[SOURCE DATA — start]
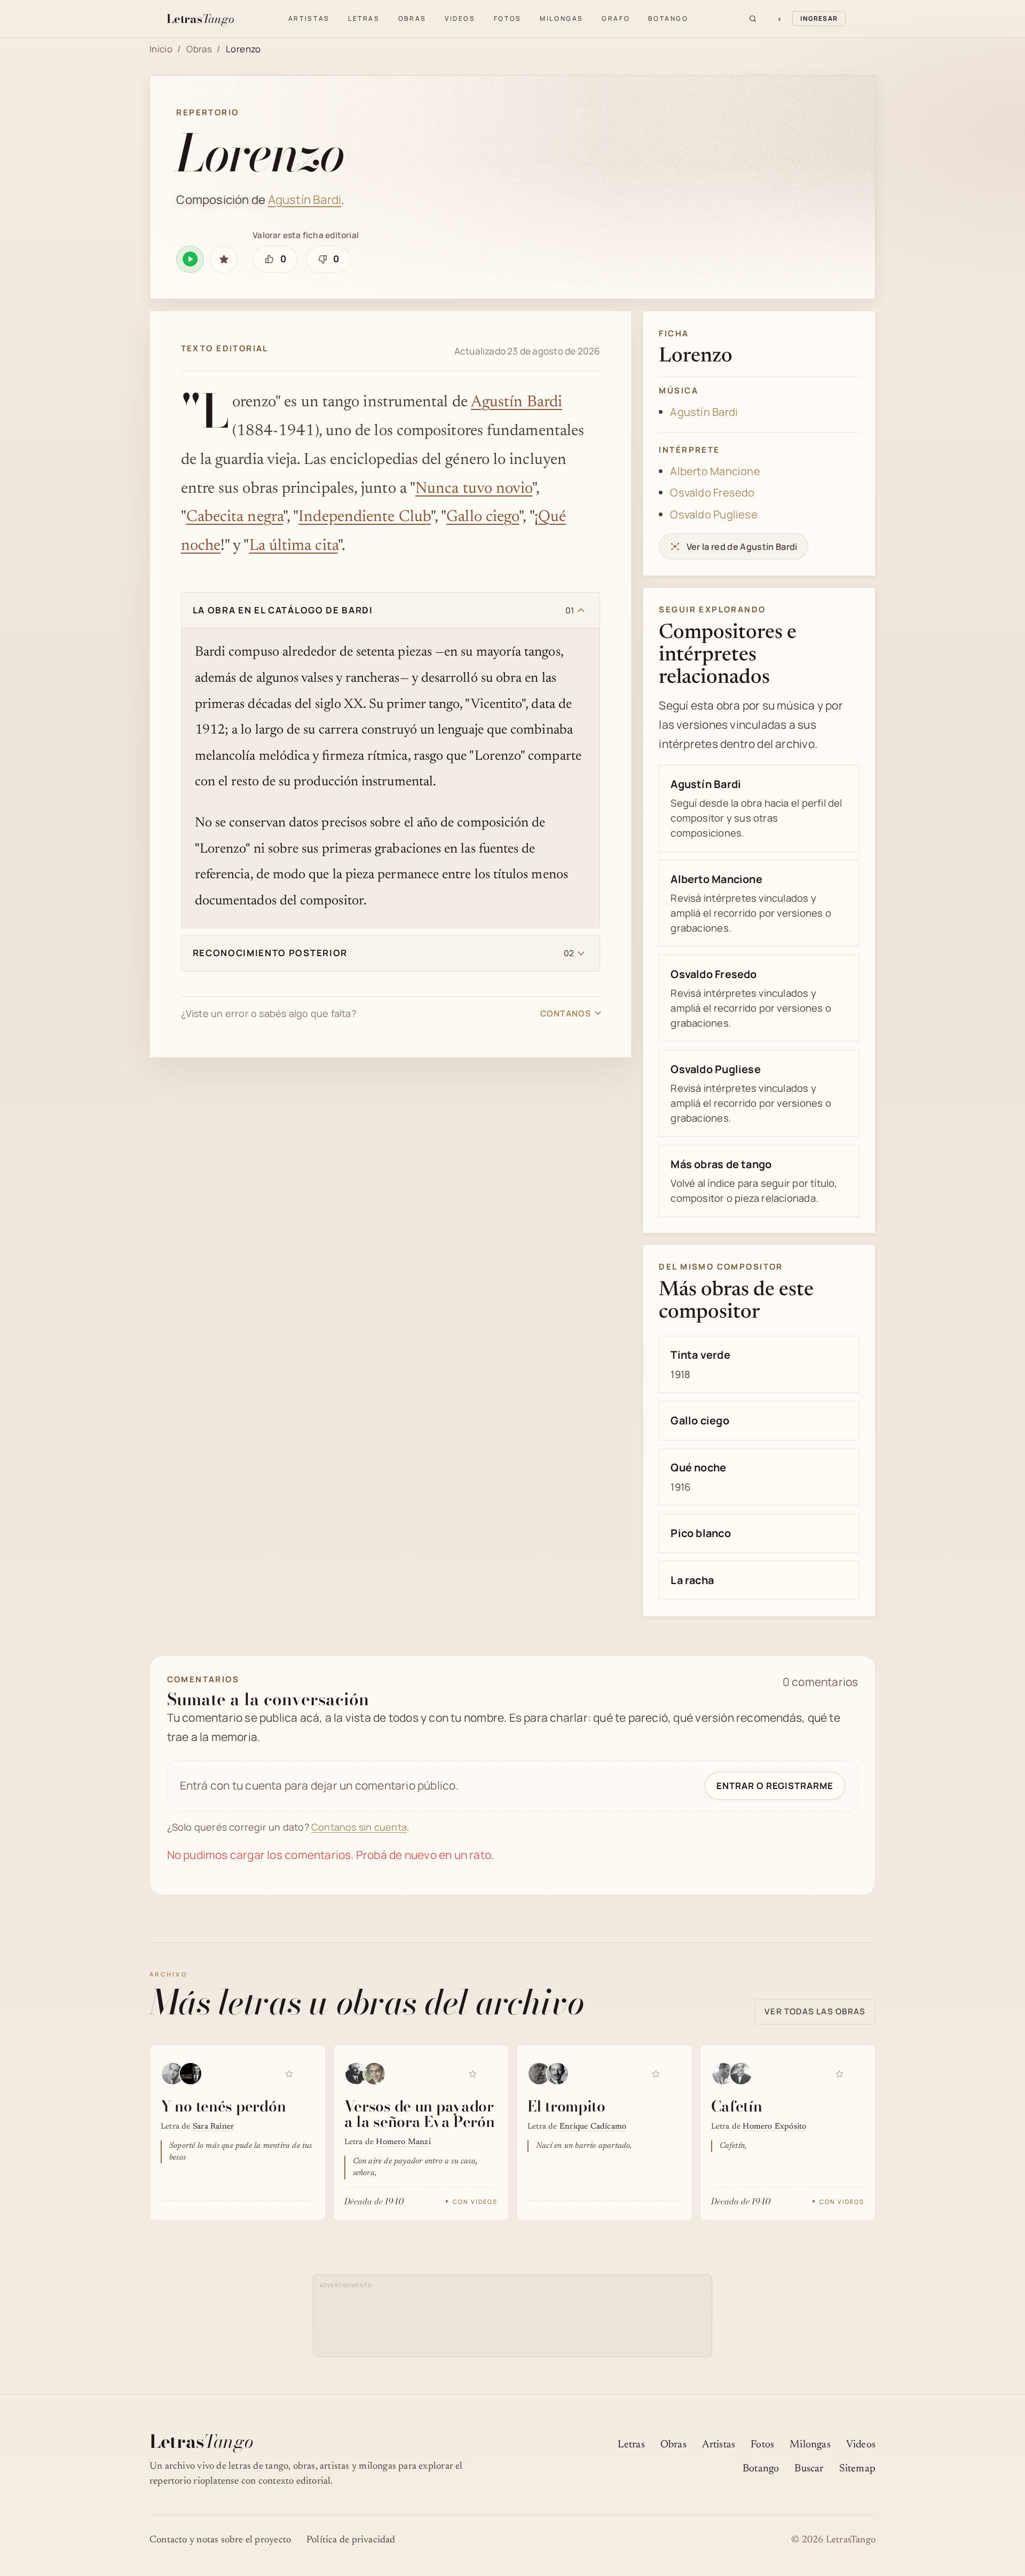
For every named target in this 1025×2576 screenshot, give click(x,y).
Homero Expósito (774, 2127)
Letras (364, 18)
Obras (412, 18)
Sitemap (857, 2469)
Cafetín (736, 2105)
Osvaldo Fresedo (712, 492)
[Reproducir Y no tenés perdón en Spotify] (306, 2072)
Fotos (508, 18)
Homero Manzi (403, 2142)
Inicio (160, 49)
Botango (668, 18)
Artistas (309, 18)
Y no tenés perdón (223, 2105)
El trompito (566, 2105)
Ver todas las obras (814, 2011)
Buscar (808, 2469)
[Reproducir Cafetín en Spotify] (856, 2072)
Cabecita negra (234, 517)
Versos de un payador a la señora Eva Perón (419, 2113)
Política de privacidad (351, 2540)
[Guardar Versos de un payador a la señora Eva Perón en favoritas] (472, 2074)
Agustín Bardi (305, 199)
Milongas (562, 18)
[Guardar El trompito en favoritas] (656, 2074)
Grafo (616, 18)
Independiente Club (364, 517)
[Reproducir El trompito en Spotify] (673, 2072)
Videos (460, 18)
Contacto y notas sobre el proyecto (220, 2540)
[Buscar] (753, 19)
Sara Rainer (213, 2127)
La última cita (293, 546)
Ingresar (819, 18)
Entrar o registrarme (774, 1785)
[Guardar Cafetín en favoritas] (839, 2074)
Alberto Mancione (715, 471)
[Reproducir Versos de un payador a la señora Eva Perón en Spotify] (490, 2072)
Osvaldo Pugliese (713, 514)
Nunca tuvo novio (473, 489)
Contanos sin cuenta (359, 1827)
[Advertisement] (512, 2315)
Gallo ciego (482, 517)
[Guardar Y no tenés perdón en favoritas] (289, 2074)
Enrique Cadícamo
[SOURCE DATA — finish]
[SOURCE DATA — start]
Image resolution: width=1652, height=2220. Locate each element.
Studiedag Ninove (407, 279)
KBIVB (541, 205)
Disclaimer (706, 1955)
[SOURCE DATA — finish]
[SOURCE DATA — start]
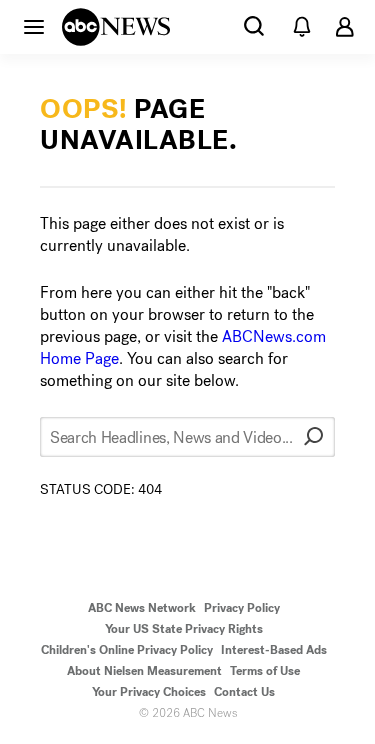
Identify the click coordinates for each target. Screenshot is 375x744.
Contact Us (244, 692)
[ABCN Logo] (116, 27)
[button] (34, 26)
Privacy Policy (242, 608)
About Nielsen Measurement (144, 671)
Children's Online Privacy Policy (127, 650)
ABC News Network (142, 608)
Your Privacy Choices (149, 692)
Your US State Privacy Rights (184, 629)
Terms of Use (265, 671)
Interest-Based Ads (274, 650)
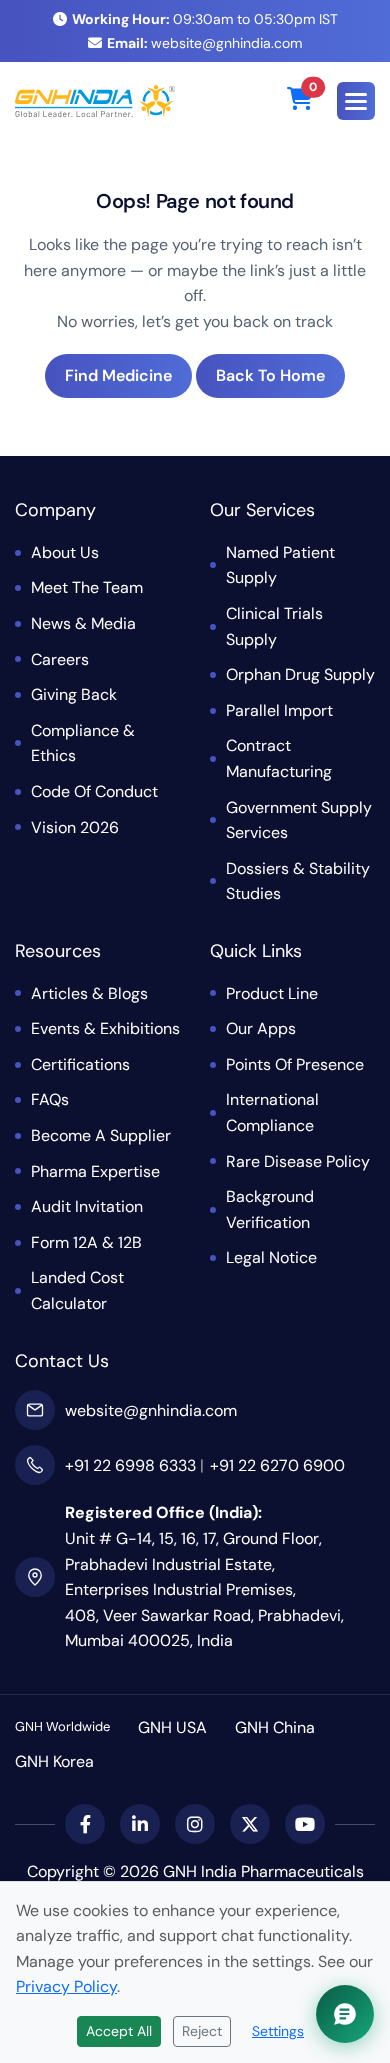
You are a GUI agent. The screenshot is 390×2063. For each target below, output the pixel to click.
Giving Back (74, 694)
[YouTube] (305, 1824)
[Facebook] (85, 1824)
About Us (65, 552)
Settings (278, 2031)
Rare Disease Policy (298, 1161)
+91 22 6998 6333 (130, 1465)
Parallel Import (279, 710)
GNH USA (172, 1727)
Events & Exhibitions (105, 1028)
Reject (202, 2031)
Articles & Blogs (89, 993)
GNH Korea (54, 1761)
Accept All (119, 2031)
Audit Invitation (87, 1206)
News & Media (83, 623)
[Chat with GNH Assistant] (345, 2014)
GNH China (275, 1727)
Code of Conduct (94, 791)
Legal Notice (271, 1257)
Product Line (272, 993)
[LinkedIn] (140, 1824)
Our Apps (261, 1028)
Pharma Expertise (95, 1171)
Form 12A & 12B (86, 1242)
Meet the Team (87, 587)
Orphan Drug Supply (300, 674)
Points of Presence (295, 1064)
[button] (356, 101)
[SOURCE DATA — finish]
#### WHAT IS NEEDED
Begin at the line that has "Pharma Expertise (95, 1171)" in the entries above; stop after the line that has "[button] (356, 101)". Transcribe exactly those lines and no others.

#### YOUR RESPONSE
Pharma Expertise (95, 1171)
Form 12A & 12B (86, 1242)
Meet the Team (87, 587)
Orphan Drug Supply (300, 674)
Points of Presence (295, 1064)
[button] (356, 101)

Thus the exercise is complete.